There is basically no difference between what the group discussed from what has happened in the past. As a government of change, the expectation is that the approach to governance and economic management will be totally different from that of the past. Nigerians need a break from the past where government functionaries spend public funds organising talk shops that lead the country nowhere.
Developing the Nigerian economy should be a knit partnership between the private sector and the public sector which duty is mainly to set the rules and provide a level-playing field for private sector operators. Nigeria’s public sector managers have to change their mentality toward economic management. In fact, public sector hold on the economy has been the bane of the nation’s progress. Their attitude to the private sector is that of suspicion. They have never seen the private sector as partners and would not like to lose the power they hold on the economy. They are patriotic while others are saboteurs.
Funny enough, the retreat sets up two implementation committees made up of mostly chief executives of states and spending ministries. The implementation committee is headed by the Vice-President and Chairman of NEC, Prof. Yemi Osinbajo.
The question is how are they going to implement the decisions when they are not in a position to invest either their money or government funds into the sector for productive activities? At best, they are to be seen as facilitating agents. At the close of the retreat, the members resolved that there was need for concerted and consistent efforts to diversify the nation’s revenue sources and expand compliance on VAT, adopting a gradual plan for rate increase. Who is going to pay the increase in VAT? Is it government or the private sector and the Nigerian public? If the members of the National Economic Council are not in touch with the public, they should know that there is poverty in the land and most companies are barely surviving the hard time. Increase in VAT without carrying the payees along will meet with resistance and failure.
Besides, the Council has set the target of national self-sufficiency in Tomato paste for 2016, Rice for 2018 and Wheat 2019. How realistic are these targets? What is the current national demand for these products and what is the local production at the moment?
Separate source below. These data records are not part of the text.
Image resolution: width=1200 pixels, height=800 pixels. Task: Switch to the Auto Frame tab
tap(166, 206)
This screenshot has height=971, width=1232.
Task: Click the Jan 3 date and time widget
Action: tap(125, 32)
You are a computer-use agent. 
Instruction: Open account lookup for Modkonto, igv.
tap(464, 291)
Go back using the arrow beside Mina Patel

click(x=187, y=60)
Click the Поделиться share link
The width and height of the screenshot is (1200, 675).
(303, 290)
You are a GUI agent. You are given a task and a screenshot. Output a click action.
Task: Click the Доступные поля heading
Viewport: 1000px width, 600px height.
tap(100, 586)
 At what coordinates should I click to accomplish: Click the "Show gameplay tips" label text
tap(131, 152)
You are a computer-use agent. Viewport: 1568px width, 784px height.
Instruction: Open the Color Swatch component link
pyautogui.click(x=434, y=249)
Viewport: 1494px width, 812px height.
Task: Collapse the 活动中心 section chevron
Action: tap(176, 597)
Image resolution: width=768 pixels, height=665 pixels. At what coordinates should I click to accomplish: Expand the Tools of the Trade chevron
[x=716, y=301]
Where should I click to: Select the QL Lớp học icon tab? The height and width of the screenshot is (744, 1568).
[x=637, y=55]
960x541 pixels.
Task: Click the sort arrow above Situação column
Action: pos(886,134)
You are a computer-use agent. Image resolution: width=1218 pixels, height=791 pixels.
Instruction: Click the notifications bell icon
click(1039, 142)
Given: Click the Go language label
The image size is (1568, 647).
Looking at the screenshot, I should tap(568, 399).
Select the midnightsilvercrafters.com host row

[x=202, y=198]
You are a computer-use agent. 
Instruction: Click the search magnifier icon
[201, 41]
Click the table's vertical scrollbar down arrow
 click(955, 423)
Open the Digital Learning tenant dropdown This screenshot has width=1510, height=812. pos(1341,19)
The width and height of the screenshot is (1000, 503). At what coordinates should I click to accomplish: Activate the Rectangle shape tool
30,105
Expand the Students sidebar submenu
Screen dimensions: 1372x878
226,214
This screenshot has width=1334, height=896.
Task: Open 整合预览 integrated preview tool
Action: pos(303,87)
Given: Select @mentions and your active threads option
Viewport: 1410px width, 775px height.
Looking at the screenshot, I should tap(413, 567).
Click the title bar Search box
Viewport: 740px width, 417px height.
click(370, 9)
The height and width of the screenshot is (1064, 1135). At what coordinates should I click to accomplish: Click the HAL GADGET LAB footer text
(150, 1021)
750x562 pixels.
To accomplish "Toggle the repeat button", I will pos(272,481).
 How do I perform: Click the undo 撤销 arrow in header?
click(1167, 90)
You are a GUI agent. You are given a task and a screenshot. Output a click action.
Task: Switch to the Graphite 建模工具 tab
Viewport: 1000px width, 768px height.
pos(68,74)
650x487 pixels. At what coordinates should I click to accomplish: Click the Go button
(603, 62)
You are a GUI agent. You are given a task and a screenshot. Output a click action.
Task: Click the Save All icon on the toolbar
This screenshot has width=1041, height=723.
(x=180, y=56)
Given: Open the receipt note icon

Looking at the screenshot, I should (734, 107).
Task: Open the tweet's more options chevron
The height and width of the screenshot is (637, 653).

It is good to set targets but what are the value chains process to follow the self-sufficiency? It is not just farm produce, but storage, processing, packaging and access to markets. Are all these processes in place for Nigeria to achieve the set goals? What is the standard set by the authority for companies to meet before each of the products can be accepted in the local and international market? Has the government planned market access for local producers who may want to export their products?
The demand for tomato for instance is currently estimated at 2.3 million metric tons per annum, while the local output is 1.8 million metric tons but due to lack of good storage facilities and poor developed marketing channels, up to 50 per cent of the tomato produced in Nigeria is lost. Recently, Dr. Richard Munang, the African Regional Coordinator of The United Nations Environmental Programme, UNEP, lamented that Nigeria spends $1bn to import tomato paste.
Central Bank Governor, Mr. Godwin Emefiele said at a stakeholders’ meeting with officials of Paddy Rice Producing states and Rice Value chain investors in Abuja that the Federal Government spent $2.41 billion on rice importation between January 2012 and May 2015. He argued that the bank’s decision to ban foreign exchange for importation of rice; fish and other items would not be reversed.
This scarce foreign exchange would have been saved if Nigeria had achieved self-sufficiency in the chosen products. This is not the first time that the Nigerian government is setting such targets. How much attention is this government paying to the details in the production process of what is being produced in the country? What is the quality assurance for the consumer? Nigerians are obsessed with quality and beauty. The packaging is as important as the content. These are details that NEC should come out with if they are to be taken seriously.